Saved data entries
⁂
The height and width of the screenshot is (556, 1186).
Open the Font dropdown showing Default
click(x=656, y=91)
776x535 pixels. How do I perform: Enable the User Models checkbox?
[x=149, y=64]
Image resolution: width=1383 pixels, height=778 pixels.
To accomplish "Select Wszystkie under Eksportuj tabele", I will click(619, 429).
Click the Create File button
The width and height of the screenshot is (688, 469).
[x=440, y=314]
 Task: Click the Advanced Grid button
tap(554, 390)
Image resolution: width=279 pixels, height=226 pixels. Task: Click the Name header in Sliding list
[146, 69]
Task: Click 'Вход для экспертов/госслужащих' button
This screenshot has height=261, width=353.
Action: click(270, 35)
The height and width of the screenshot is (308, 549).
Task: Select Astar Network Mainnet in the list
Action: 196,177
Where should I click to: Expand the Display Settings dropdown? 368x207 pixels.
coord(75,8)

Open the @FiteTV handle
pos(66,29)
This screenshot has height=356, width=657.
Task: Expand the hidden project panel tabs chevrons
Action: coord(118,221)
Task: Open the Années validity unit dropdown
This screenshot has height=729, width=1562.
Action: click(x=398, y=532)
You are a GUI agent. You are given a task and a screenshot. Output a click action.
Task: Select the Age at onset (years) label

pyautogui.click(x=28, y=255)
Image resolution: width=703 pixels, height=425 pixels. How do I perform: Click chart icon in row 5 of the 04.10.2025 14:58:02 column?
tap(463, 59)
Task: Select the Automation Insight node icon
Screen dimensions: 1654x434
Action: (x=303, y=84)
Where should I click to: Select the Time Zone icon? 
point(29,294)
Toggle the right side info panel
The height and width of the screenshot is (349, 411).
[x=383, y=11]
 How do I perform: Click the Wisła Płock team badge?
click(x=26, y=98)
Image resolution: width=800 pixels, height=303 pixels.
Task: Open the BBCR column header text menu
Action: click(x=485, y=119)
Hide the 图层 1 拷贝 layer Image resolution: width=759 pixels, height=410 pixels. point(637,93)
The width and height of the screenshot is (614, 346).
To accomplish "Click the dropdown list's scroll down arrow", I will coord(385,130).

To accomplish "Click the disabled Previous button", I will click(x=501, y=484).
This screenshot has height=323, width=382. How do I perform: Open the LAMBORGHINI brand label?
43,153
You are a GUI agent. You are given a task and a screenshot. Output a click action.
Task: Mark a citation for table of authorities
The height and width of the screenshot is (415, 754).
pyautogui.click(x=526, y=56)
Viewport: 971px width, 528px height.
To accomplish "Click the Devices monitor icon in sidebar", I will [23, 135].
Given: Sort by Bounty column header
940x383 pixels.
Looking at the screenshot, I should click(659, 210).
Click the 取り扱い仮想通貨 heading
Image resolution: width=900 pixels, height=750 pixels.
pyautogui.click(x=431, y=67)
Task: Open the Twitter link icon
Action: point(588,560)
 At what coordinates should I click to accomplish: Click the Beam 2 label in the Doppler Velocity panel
⁂
Task: Convert everything from the line containing "776x535 pixels. How" down to the line containing "[x=383, y=11]" into a Markdown table with the columns Row and Entry, where each row holds a running number and one line. Leave out blank lines.

Exercise solution:
| Row | Entry |
|---|---|
| 1 | 776x535 pixels. How do I perform: Enable the User Models checkbox? |
| 2 | [x=149, y=64] |
| 3 | Image resolution: width=1383 pixels, height=778 pixels. |
| 4 | To accomplish "Select Wszystkie under Eksportuj tabele", I will click(619, 429). |
| 5 | Click the Create File button |
| 6 | The width and height of the screenshot is (688, 469). |
| 7 | [x=440, y=314] |
| 8 |  Task: Click the Advanced Grid button |
| 9 | tap(554, 390) |
| 10 | Image resolution: width=279 pixels, height=226 pixels. Task: Click the Name header in Sliding list |
| 11 | [146, 69] |
| 12 | Task: Click 'Вход для экспертов/госслужащих' button |
| 13 | This screenshot has height=261, width=353. |
| 14 | Action: click(270, 35) |
| 15 | The height and width of the screenshot is (308, 549). |
| 16 | Task: Select Astar Network Mainnet in the list |
| 17 | Action: 196,177 |
| 18 | Where should I click to: Expand the Display Settings dropdown? 368x207 pixels. |
| 19 | coord(75,8) |
| 20 | Open the @FiteTV handle |
| 21 | pos(66,29) |
| 22 | This screenshot has height=356, width=657. |
| 23 | Task: Expand the hidden project panel tabs chevrons |
| 24 | Action: coord(118,221) |
| 25 | Task: Open the Années validity unit dropdown |
| 26 | This screenshot has height=729, width=1562. |
| 27 | Action: click(x=398, y=532) |
| 28 | You are a GUI agent. You are given a task and a screenshot. Output a click action. |
| 29 | Task: Select the Age at onset (years) label |
| 30 | pyautogui.click(x=28, y=255) |
| 31 | Image resolution: width=703 pixels, height=425 pixels. How do I perform: Click chart icon in row 5 of the 04.10.2025 14:58:02 column? |
| 32 | tap(463, 59) |
| 33 | Task: Select the Automation Insight node icon |
| 34 | Screen dimensions: 1654x434 |
| 35 | Action: (x=303, y=84) |
| 36 | Where should I click to: Select the Time Zone icon?  |
| 37 | point(29,294) |
| 38 | Toggle the right side info panel |
| 39 | The height and width of the screenshot is (349, 411). |
| 40 | [x=383, y=11] |